Exercise objective ▸
Express the items from the line containing "Task: Toggle dark mode moon icon" through the end of the items as a JSON list of strings, with one string per line and blank lines omitted. Leave out the pictures.

(Records of locating words and elements)
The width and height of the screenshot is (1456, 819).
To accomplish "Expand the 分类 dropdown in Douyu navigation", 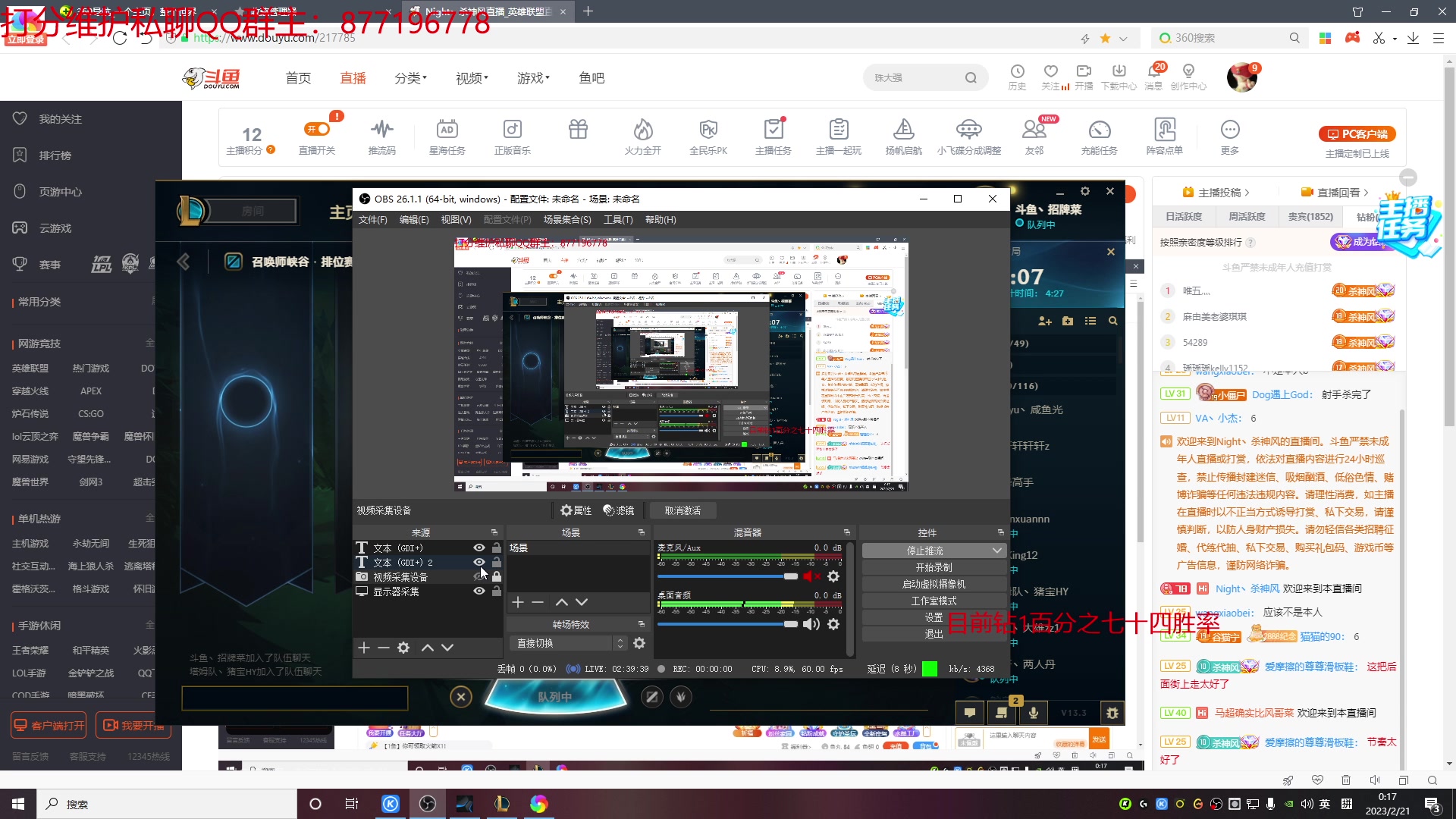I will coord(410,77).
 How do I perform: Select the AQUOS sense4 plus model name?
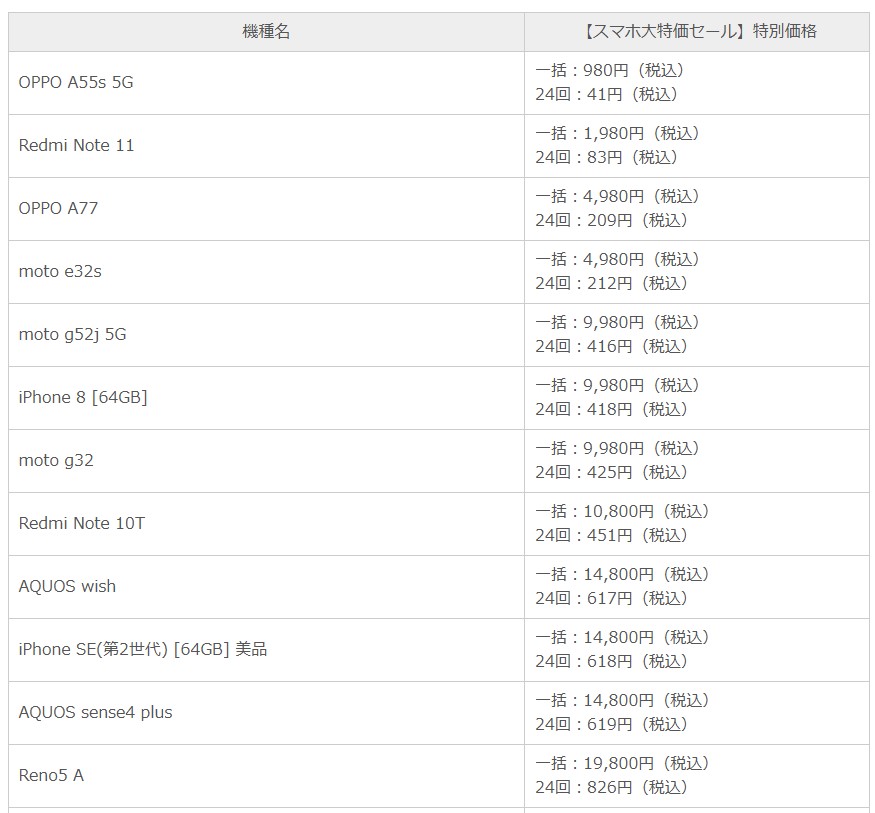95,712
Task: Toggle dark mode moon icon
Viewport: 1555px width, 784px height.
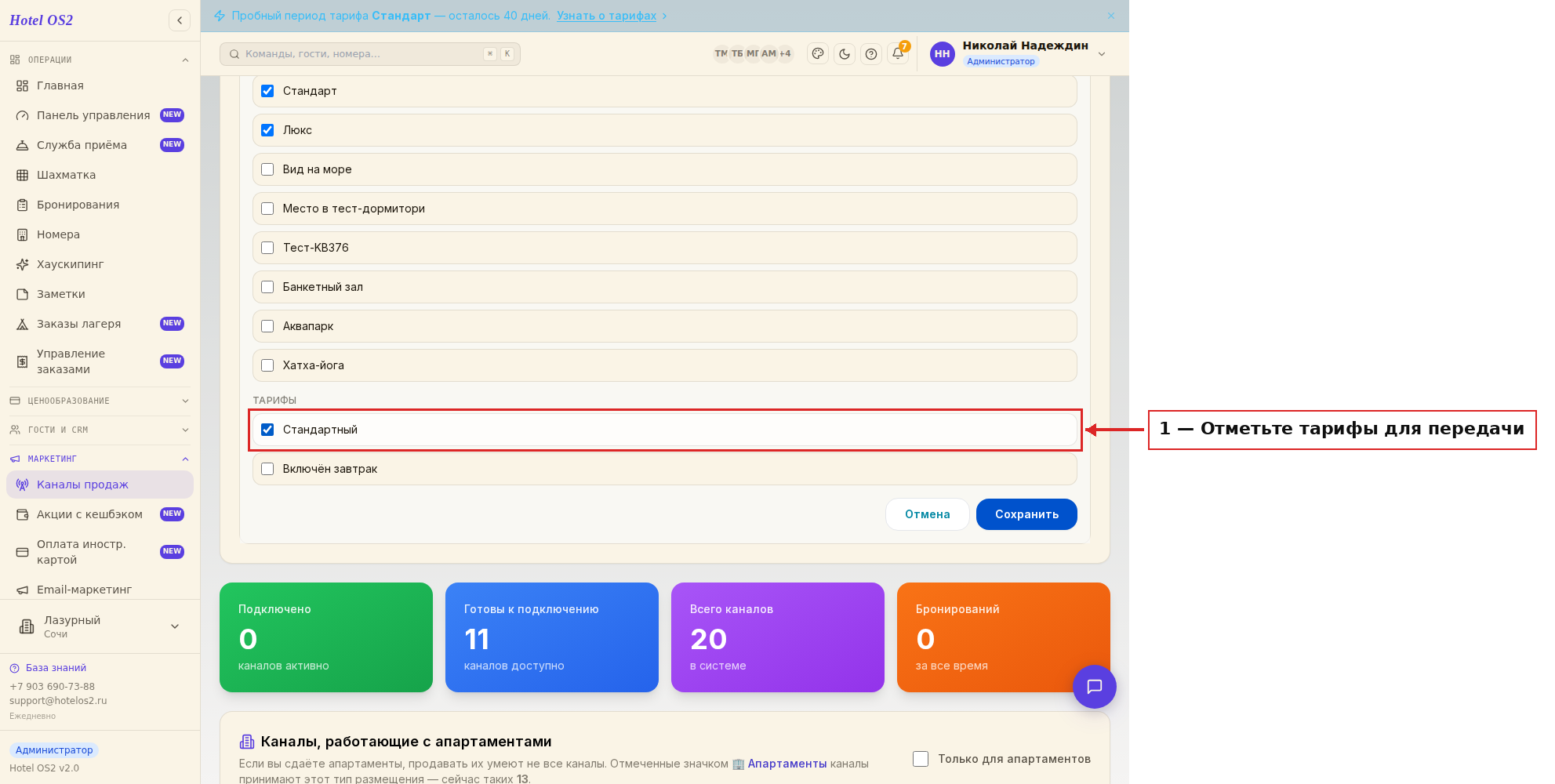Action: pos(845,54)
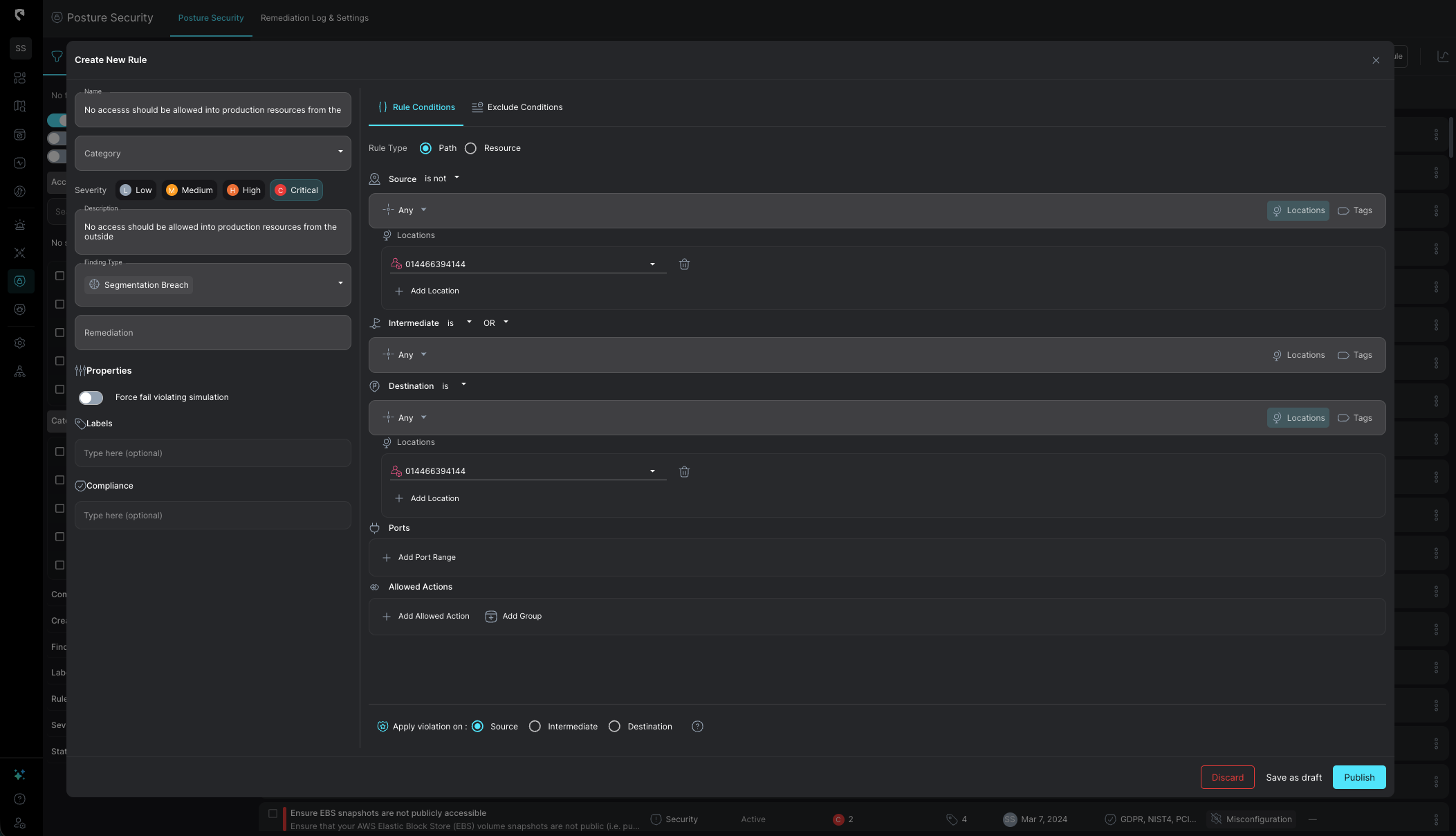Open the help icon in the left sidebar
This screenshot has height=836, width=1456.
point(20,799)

Exercise result ▸
[
  "Task: Toggle dark mode moon icon",
  "Viewport: 1555px width, 784px height.",
  "Action: pos(845,54)",
  "Open the help icon in the left sidebar",
  "This screenshot has height=836, width=1456.",
  "point(20,799)"
]